The trick is… to make each salad interesting by adding a touch of creativity. The more creative you get, the more excited you’ll be come lunch time.
Some of my favourite healthy salad add-ins:
- Pepita seeds: source of protein, vitamin E, magnesium (for your muscles), and zinc (improves your complexion)
- Roasted Brussel sprouts: loaded with fiber, calcium, potassium, and vitamin A. Similar to broccoli, Brussel sprouts may protect against cancer with their powerful phytochemicals.
- Avocado: increases absorption of many of the minerals, vitamins, and phytonutrients of the ingredients to your salad!
- Coconut oil: gets hard at anything cooler than room temperature, so when you add it to a salad, it hardens up and adds great flavour to the salad!

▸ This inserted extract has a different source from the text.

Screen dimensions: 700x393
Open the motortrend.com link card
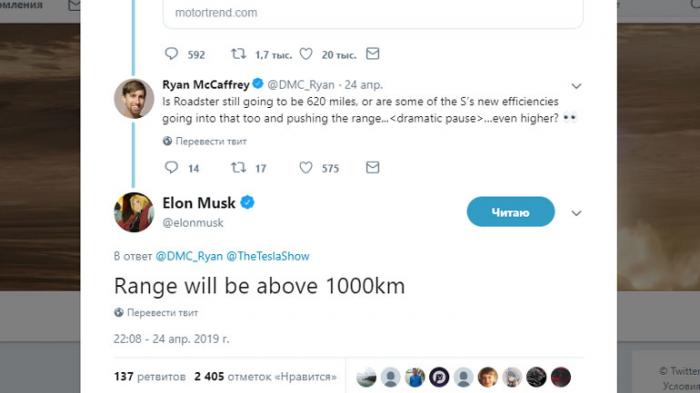(x=373, y=13)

And of course, we can’t forget the protein!
There’s the usual hard boiled eggs, ground poultry or wild game, chicken or turkey breasts, shrimp, leftover steak… oh I’ve tried it all! But sometimes a girl just needs to spice up that salad; and what better way than with some tuna cakes, am I right?
You can pack them with whatever tickles your fancy. Double the batch; heck, triple the batch, then add a couple of patties to a bowl of greens. Voila, salad in 5 seconds.

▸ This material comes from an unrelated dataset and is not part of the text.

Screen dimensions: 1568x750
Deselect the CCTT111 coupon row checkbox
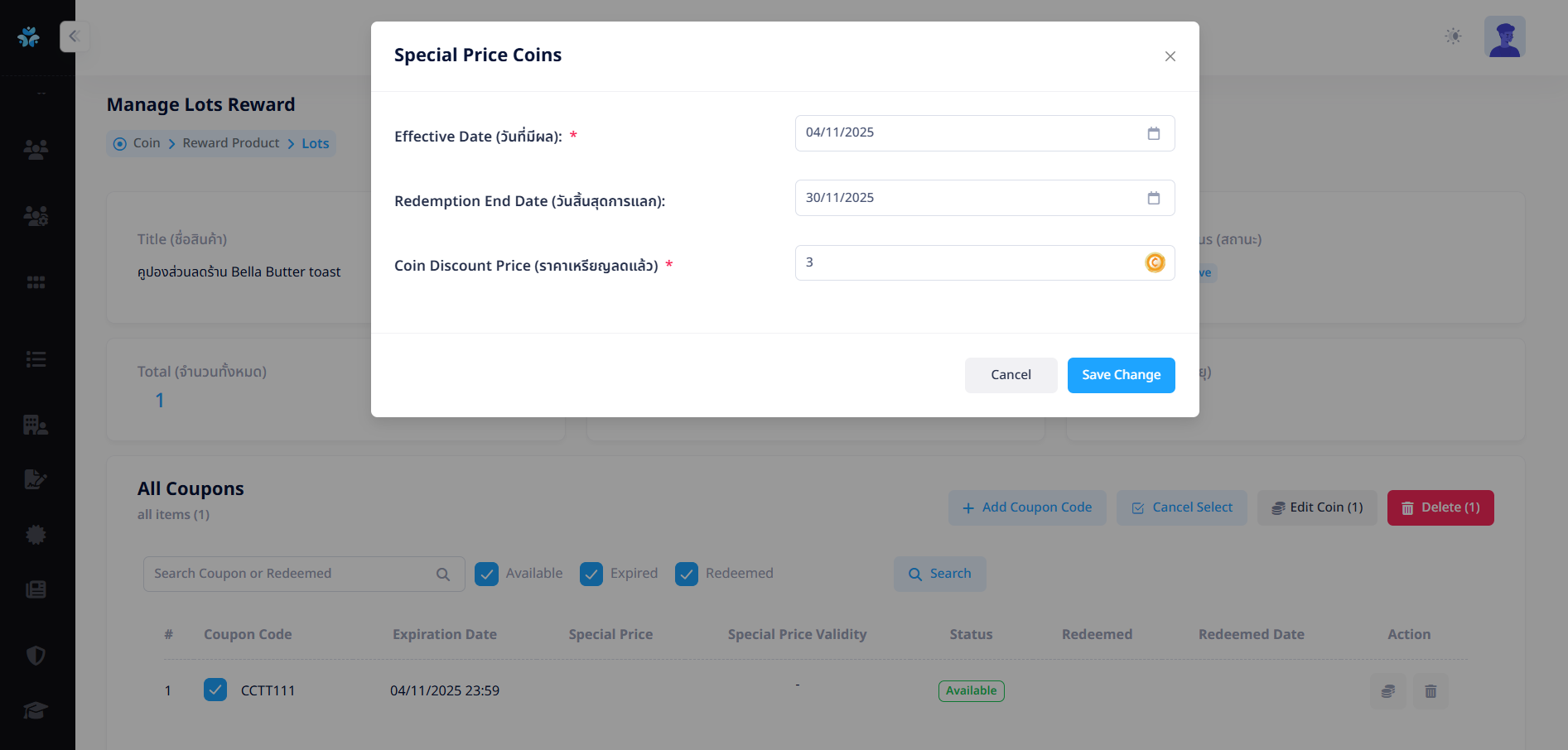(215, 690)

If you’re not a tuna fan, you could give these salmon cakes a try, too!
Baked Tuna Dill Cakes
Gluten free, Dairy free, Sugar free, Yeast free, Corn free, Grain free (option)
These cakes are great to prepare ahead of time and freeze for a quick protein snack. They’re light, filled with flavor, and considerably lower in fat than their fried counterparts.
Yield: 6 cakes
- 2 – 150g cans of oceanwise tuna
- 1/4 cup brown rice flour *see note
- 1/4 cup red pepper, diced
- 1/4 cup egg whites
- 1/4 cup fresh dill weed or 1 tbsp dry
- 1 tbsp nutritional yeast
- 1 tbsp canola mayonnaise
- 1 homemade dill pickle, diced
- grated rind from 1/2 lemon
- 1 tbsp fresh parsley
- 1 tbsp lemon juice
- Pinch pepper
- Preheat oven to 350F and line a baking sheet with parchment paper or a silicon baking mat.
- Combine all ingredients in a large bowl. Shape ~1/3 cup of the mixture into a patty using your hands and place on the prepared baking sheet. Repeat with remaining mix.
- Bake for 10-12 minutes, just until egg is set.
- Remove from the oven and allow to cool for a couple of minutes.
- Serve with a salad and maybe even a dollop of homemade tartar sauce!
note: almond flour could also be used to make this recipe grain-free + paleo
What are your favorite salad toppers?